→ WRITTEN EXERCISE
Which lines below contain the word "This"? Return each of them in full.

- - - -

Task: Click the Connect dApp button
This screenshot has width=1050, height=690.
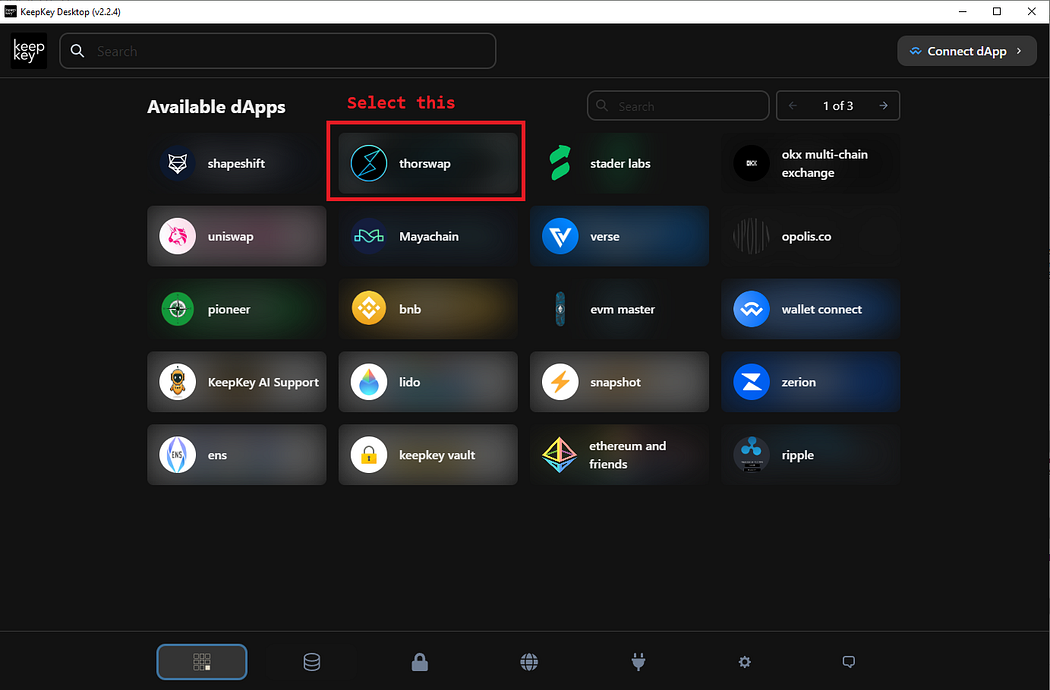Action: (x=966, y=51)
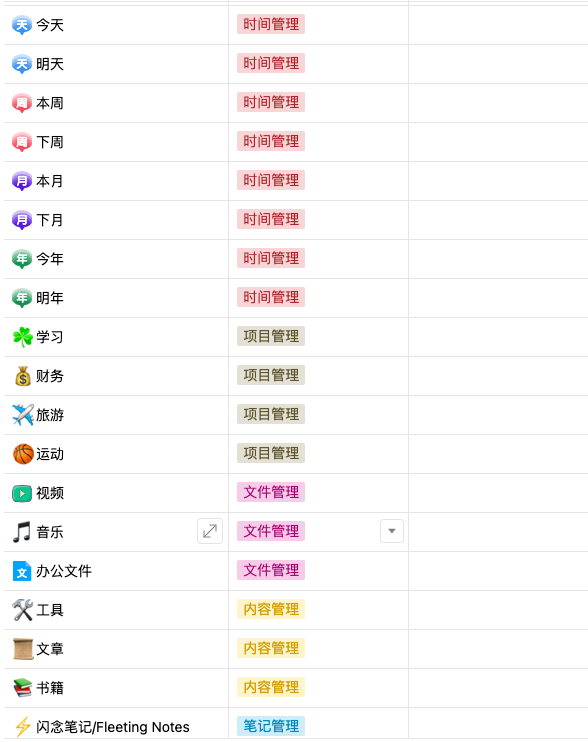Screen dimensions: 588x742
Task: Select the 笔记管理 blue tag
Action: pyautogui.click(x=271, y=726)
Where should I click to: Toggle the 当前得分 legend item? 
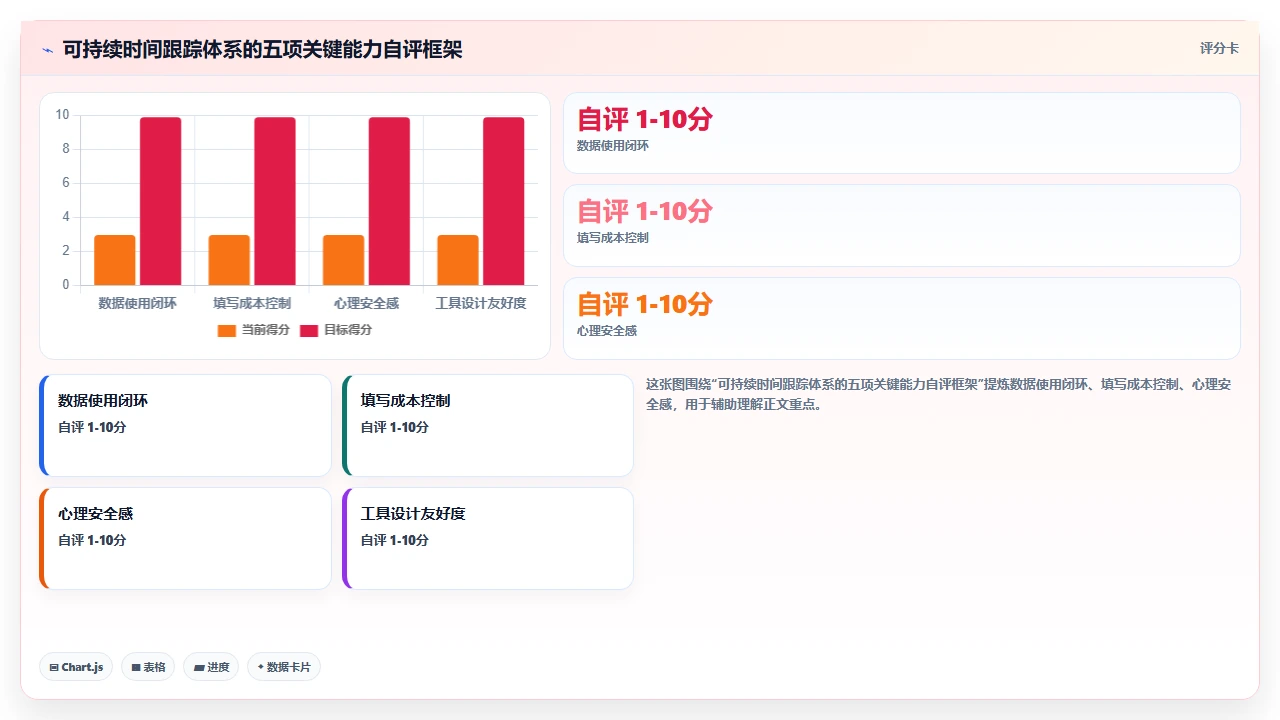pyautogui.click(x=253, y=330)
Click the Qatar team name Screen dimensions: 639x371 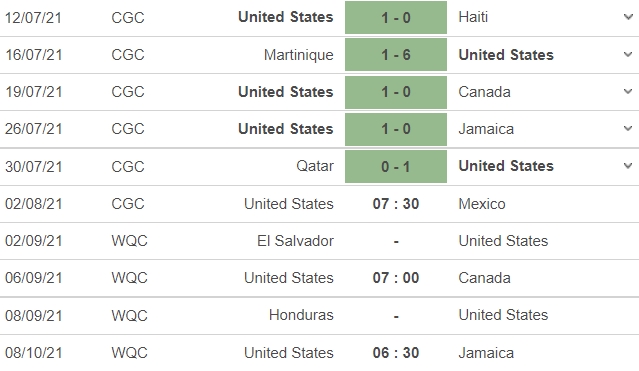pos(315,166)
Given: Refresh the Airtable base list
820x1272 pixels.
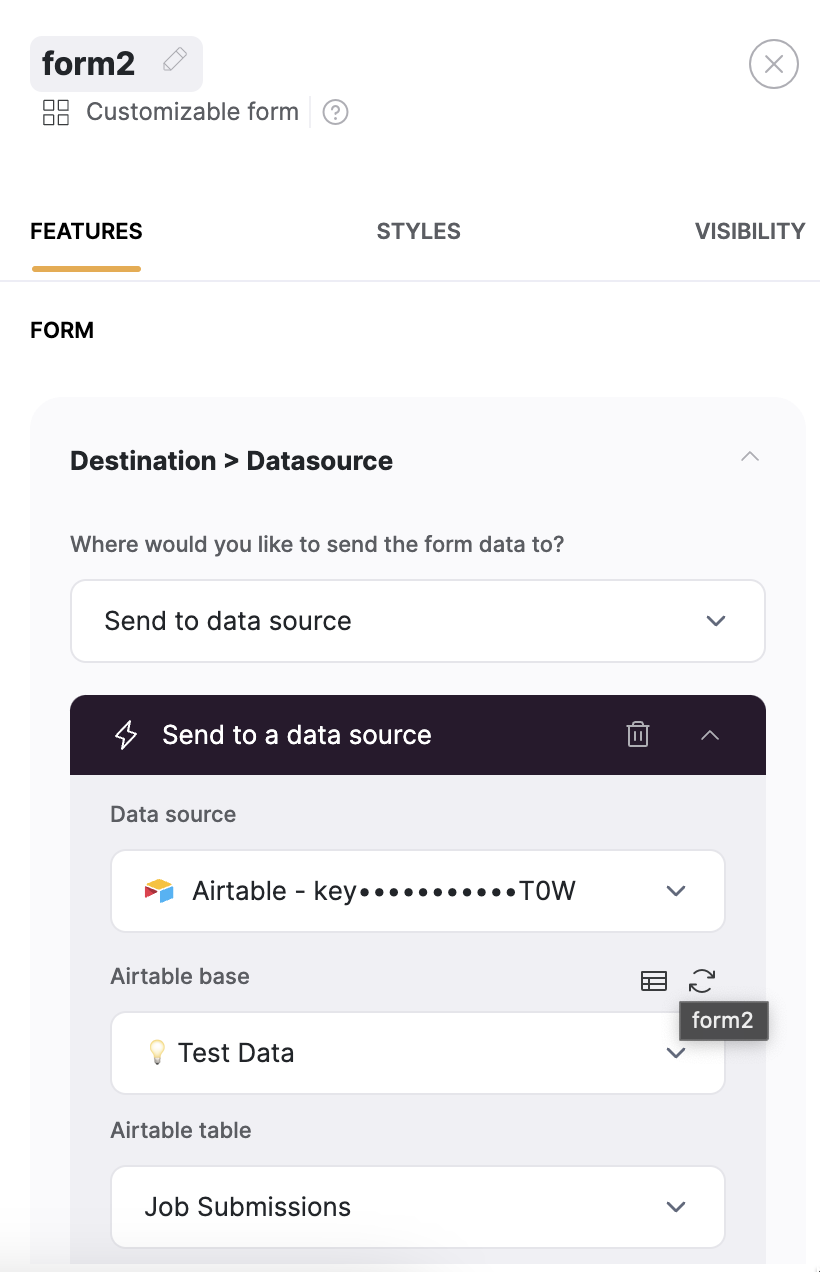Looking at the screenshot, I should click(701, 981).
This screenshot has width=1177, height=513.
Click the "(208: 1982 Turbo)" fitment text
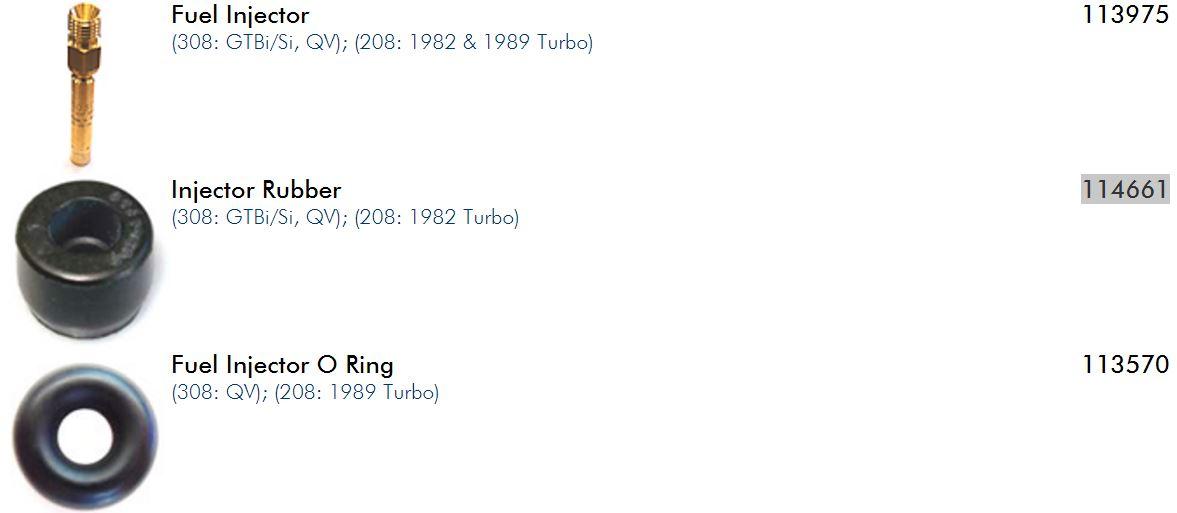pos(436,217)
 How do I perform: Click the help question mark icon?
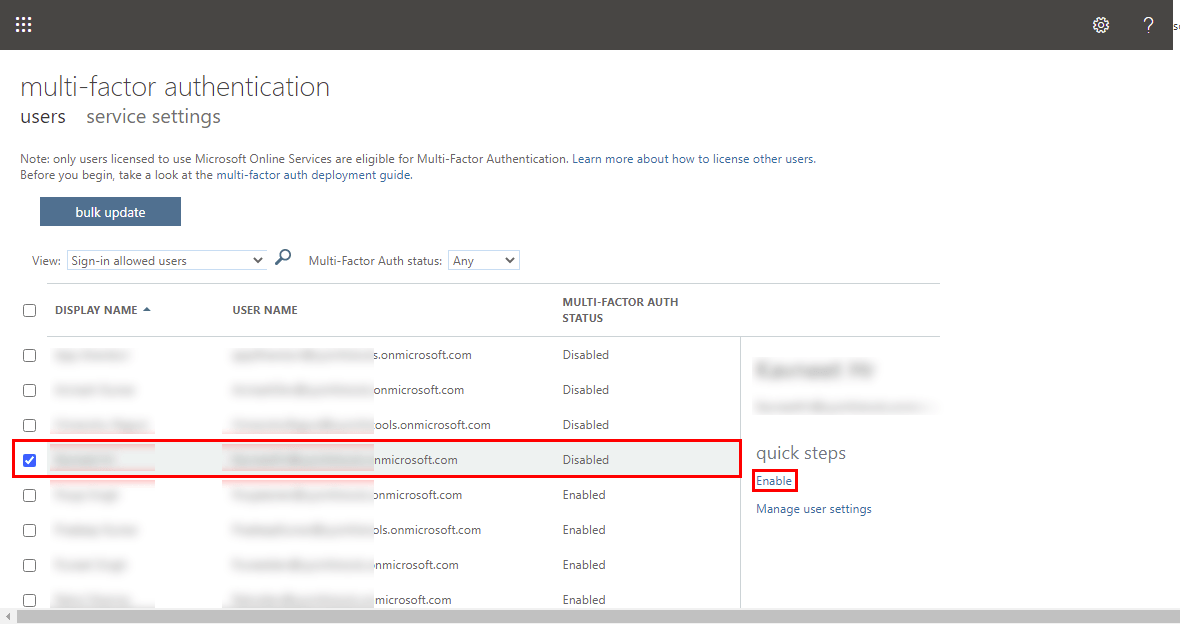[x=1148, y=25]
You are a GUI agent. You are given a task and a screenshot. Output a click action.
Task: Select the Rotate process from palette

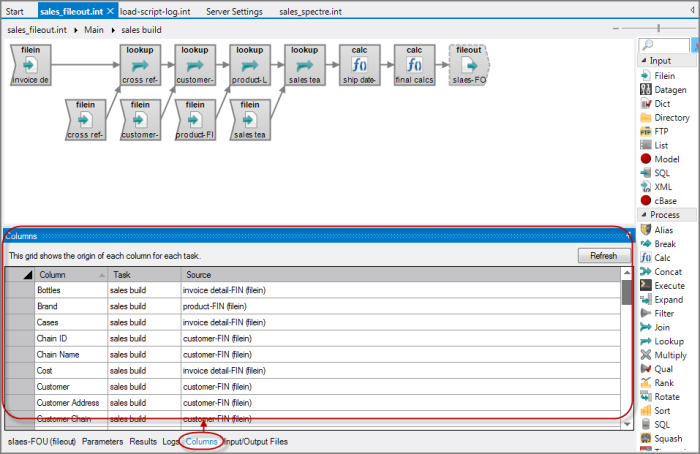[x=669, y=397]
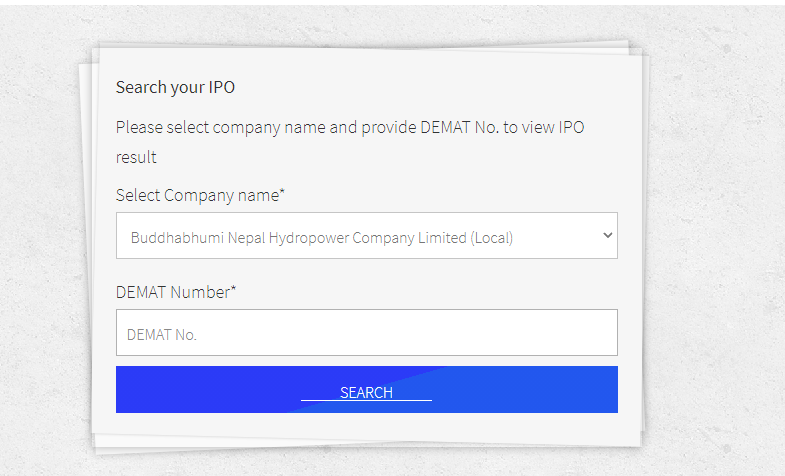Click the '(Local)' text in the dropdown
Image resolution: width=785 pixels, height=476 pixels.
(x=491, y=238)
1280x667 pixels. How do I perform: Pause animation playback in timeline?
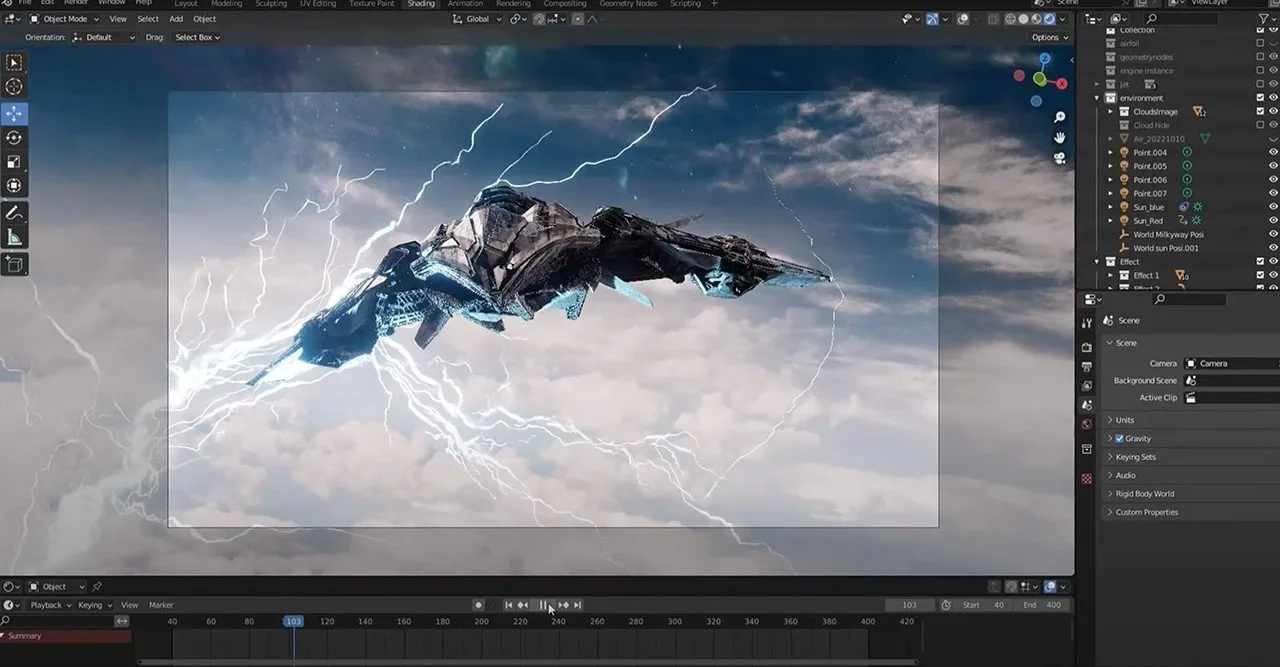click(x=543, y=605)
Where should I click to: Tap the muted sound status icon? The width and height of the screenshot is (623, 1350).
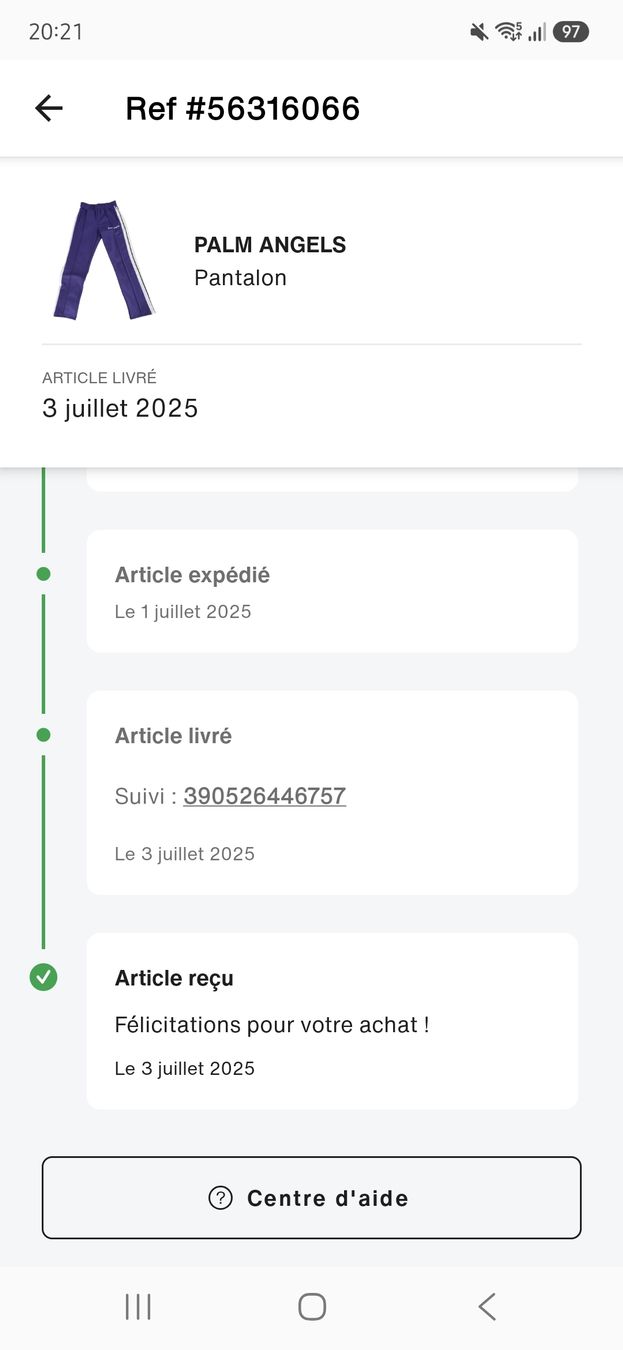479,32
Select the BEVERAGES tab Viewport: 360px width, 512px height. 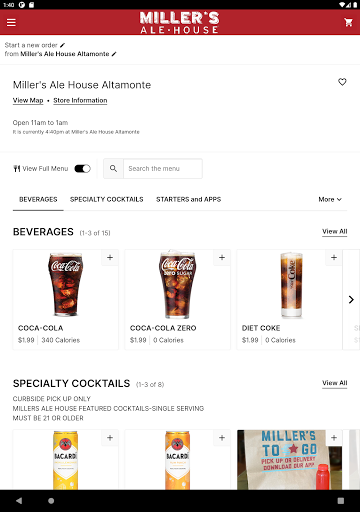pos(38,199)
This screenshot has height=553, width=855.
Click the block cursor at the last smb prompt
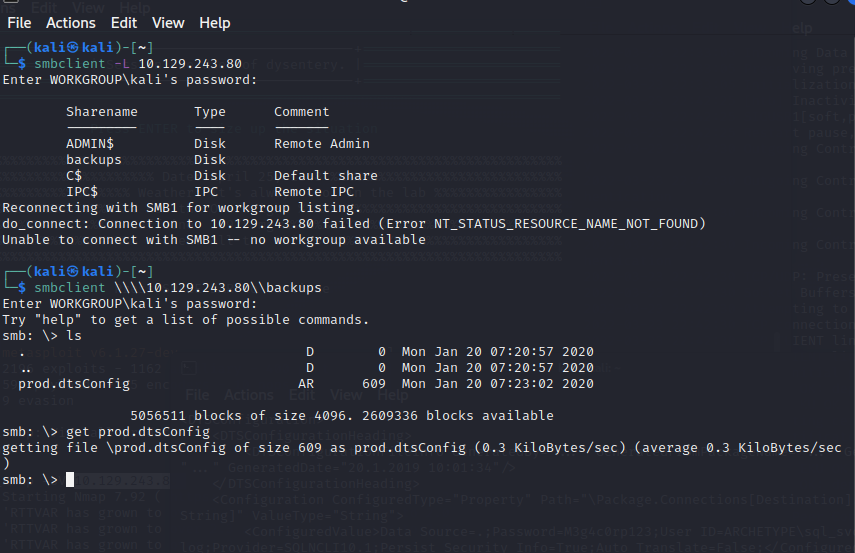tap(71, 480)
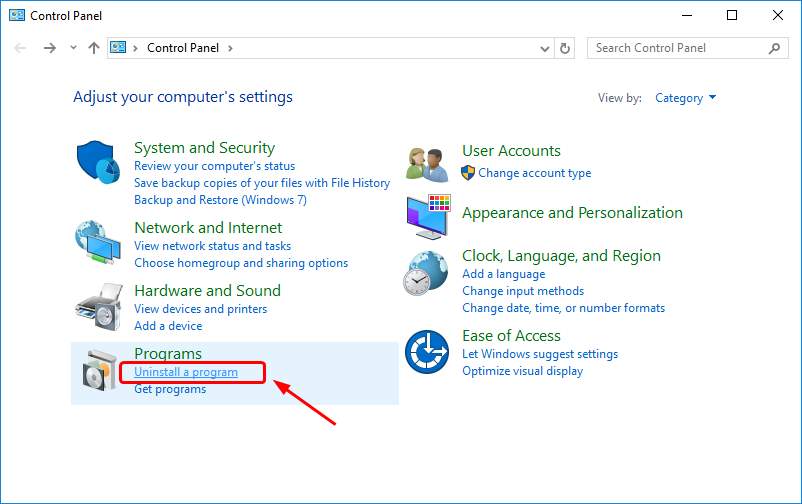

- - - -

→ RESPONSE
This screenshot has width=1050, height=690.
This screenshot has width=1177, height=513.
This screenshot has height=553, width=855.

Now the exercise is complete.